The Relentless Focus on Supplements is Not Helpful

Dietary supplements elbow their way into discussions of human longevity in a very unhelpful way. The loudest voice in the room when it comes to aging is not the research community, but rather the collective megaphone wielded by the salespeople of the "anti-aging" marketplace - a well-funded army ever ready to puff up thin evidence, misrepresent research, propagate outright lies, and sell you whatever happens to be sitting in their warehouses right this instant. They're just as good at deceiving themselves as anyone else; the best salespeople are the true believers.

The simple truth is that no (presently available) supplement or collection of supplements can be shown to achieve anything close to the benefits to health and longevity produced by exercise and calorie restriction. Everyone should take a decent multivitamin, as it costs next to nothing and there is much evidence, both historical and contemporary, in support of the negative effects brought on by a diet lacking one or more essential micronutrients. The more adventurous can do as they please in the vast wilderness of studies showing very narrow statistical benefits in mice or specific populations - but only spend the money you can afford to throw away, and bear in mind you'd be better off donating it to efforts like the SENS Foundation that aim to actually repair and reverse aging rather than just slow it down. You'll never know whether or not all your investigations and supplements did any good: based on a broad reading of the work out there to date, any plausible effects from supplementation will be washed out by the consequences of your specific level of calorie intake and exercise.

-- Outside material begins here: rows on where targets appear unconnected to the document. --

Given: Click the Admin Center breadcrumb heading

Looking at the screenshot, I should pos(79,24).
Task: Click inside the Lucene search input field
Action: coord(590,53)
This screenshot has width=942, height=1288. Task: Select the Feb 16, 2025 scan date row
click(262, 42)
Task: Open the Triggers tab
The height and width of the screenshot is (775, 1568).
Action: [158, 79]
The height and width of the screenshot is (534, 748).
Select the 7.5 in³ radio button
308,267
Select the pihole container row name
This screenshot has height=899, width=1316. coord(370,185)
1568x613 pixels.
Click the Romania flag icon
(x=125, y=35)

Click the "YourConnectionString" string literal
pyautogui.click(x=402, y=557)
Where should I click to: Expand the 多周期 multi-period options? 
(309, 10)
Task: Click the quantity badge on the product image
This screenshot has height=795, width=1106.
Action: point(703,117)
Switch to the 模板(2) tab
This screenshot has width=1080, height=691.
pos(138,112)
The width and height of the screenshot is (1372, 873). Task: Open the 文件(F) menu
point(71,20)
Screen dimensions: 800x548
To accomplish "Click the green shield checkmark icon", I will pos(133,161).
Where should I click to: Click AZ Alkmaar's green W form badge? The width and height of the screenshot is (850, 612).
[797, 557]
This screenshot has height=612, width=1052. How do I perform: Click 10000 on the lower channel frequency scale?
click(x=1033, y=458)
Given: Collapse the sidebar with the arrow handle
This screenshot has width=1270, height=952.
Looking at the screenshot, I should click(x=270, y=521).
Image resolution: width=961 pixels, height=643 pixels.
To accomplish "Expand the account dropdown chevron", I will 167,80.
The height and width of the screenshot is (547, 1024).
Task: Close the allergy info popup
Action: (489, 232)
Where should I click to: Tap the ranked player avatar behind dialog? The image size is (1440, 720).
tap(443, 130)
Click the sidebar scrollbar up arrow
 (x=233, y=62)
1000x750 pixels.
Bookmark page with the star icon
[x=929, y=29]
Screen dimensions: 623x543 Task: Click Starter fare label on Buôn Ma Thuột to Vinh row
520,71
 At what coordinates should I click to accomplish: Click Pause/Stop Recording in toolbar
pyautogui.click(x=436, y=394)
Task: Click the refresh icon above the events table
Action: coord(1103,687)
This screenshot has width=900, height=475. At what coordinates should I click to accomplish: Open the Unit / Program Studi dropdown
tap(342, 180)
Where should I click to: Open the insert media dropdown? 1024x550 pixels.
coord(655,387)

This focus on supplements is, I think, some kind of oral fixation aspect of magical thinking. It's a mythic inheritance from the days of consuming a beast's heart to gain its courage. Researchers learn something about our biochemistry, spread the word, and that then manifests in our broader culture as an urge to consume some aspect of that knowledge - and so the pill sellers and potion manufacturers prosper in every age, regardless of the actual merits of what they sell.

I have to say that I am disappointed that Ray Kurzweil places so much emphasis on supplements in his thoughts on engineered longevity. He should throw that all out and focus on exercise and calorie restriction - that's where the science is far more settled, and the effects on health are large, noteworthy, and inarguable. But of course that isn't going to happen now that he has a business in the Life Extension Foundation vein going on that side, selling thin evidence to people who would rather follow the mythic path of eating knowledge than actually get up and exercise, or sanely reduce their intake of calories.